Despite the existence of structures of substrate-bound and substrate-free forms of two highly specific members of the family of phosphagen (guanidino) kinases, namely arginine and creatine kinase, the full determination of the structural correlates of substrate specificity within this family of enzymes has remained elusive. Such has prompted the expansion of this research to elucidate the structural correlates of specificity of each phosphagen kinase for its preferred substrate to lombricine kinase (LK), the largest and least specific of these enzymes. The culmination of this work has firmly established a paradigm for substrate specificity in multi-substrate enzyme reactions.
As the least specific of the phosphagen (guanidino) kinases, the study of lombricine kinase complements that of the highly specific arginine and creatine kinases. The primary goal of this research was a more advanced structural understanding of the basis for substrate specificity within this family of enzymes, to elucidate how lombricine kinase catalyzes reactions with a wider variety of substrates, and specifically to test the hypothesis that its activity on this wider variety of substrates is attributable to its ability to accurately pre-align these substrates in a way that arginine and creatine kinases can not.
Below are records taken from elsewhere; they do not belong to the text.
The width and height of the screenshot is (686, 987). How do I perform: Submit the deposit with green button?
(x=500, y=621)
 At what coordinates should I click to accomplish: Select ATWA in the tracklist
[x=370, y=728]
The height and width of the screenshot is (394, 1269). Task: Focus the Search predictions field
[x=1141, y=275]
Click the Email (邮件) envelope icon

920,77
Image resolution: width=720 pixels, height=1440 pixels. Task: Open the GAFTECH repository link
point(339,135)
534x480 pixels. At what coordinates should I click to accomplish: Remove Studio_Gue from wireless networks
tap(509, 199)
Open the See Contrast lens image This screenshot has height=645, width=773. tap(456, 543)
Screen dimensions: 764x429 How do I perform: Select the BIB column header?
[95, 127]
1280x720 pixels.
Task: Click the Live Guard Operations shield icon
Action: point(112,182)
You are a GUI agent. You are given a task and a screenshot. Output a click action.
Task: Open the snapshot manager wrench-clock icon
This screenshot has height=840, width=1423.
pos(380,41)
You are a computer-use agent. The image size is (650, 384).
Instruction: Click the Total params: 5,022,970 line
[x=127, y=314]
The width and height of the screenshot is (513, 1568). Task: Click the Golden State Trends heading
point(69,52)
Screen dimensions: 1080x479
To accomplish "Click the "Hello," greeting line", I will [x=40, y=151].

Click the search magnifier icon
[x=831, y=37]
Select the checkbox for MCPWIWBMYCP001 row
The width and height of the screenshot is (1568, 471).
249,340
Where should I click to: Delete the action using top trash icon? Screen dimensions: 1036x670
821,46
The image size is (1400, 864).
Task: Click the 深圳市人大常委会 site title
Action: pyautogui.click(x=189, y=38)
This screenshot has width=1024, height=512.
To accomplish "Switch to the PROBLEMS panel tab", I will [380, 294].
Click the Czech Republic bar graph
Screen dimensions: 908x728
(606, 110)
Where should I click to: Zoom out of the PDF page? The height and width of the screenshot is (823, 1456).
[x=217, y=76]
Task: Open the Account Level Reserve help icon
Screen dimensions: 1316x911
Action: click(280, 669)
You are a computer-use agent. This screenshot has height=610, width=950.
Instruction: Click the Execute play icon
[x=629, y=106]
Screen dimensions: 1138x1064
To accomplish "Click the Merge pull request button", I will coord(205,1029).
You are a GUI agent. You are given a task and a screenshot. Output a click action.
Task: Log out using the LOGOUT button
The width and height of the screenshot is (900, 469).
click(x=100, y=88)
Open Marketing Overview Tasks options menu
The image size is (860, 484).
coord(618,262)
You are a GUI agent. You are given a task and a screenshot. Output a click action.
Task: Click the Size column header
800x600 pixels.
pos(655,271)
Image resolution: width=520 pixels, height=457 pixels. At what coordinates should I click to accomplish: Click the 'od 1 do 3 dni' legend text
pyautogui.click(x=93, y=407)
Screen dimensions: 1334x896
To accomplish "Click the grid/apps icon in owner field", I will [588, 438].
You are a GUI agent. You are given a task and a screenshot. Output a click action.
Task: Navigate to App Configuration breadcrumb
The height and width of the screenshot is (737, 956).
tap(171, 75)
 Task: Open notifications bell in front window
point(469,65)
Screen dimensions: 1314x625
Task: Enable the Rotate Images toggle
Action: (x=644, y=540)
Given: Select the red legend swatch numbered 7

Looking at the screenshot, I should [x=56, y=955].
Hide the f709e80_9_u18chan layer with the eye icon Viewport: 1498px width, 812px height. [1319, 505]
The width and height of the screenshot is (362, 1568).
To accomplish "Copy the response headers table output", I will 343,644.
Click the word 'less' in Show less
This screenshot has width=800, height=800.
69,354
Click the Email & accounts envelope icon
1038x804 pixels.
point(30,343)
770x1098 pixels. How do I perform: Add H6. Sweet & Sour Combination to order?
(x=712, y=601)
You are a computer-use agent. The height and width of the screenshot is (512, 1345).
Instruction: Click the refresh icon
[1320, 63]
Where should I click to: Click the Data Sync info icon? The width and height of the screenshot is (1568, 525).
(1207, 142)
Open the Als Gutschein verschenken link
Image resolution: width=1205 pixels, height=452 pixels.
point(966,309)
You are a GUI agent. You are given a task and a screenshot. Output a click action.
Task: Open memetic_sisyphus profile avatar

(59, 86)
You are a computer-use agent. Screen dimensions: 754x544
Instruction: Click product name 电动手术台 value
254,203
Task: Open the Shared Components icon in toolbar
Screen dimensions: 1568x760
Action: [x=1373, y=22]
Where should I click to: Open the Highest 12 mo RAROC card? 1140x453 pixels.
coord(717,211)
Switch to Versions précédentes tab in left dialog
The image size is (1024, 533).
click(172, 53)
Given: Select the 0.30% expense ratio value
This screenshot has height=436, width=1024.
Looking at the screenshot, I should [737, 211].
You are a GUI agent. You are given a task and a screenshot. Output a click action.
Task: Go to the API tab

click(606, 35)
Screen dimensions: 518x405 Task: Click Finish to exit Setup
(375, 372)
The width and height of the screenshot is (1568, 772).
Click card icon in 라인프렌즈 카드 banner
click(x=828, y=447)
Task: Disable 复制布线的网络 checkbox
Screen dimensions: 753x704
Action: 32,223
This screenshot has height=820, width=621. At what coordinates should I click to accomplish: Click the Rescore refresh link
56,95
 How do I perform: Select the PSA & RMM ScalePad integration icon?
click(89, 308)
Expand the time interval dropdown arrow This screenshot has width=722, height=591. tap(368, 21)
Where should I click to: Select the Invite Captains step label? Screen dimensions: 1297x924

Here we report the largely identical structures of two substrate-free forms of lombricine kinase crystallized at two different pHs and analyze them within the context of their differing space groups, non-crystallographic symmetry, and structural differences upon superimposition with other phosphagen kinase structures. A predicted structural homology model for the closed lombricine kinase transition-state analogue conformation has then been generated from a sequence alignment and quasi-rigid sub-domain motions known to exist in AK, as described by Yousef, 2003. The robustness of the predicted model of the closed LK TSAC structure was supported by CHARMM-based targeted molecular dynamics (TMD) methods, using the open substrate-free lombricine kinase structure as the starting model and the AK TSAC structure as the target. Interpretation of the model along with evidence from multiple sequence alignments, comparisons of substrate structures and structural superimposition of the predicted LK model with the closed arginine kinase transition-state structure indicates that the structural correlates of the lombricine specificity are likely to include regions of sequence that are conserved in both known LKs and physically close to the beta carbon of the substrate-analog arginine in the hybrid model. Lysine 83, that is distinct from AKs and strictly conserved in both known LK sequences, appears to position its side chain nitrogen toward the beta carbon of arginine. Further analysis of this model shows a pair of histidines (H187 and H313) and a pair of cysteines (C58 and C270), one on each side of the substrate, are in the general vicinity and could mediate lombricine specificity through salt bridges that would stabilize the negative charge on the phosphate moiety between the beta and gamma carbons of the substrate lombricine, the only position where lombricine differs from the structure of the substrate arginine (Figure 1). The results show conclusive evidence that Lysine 83 of lombricine kinase is clearly involved in mediating the specificity of LK toward the substrate lombricine.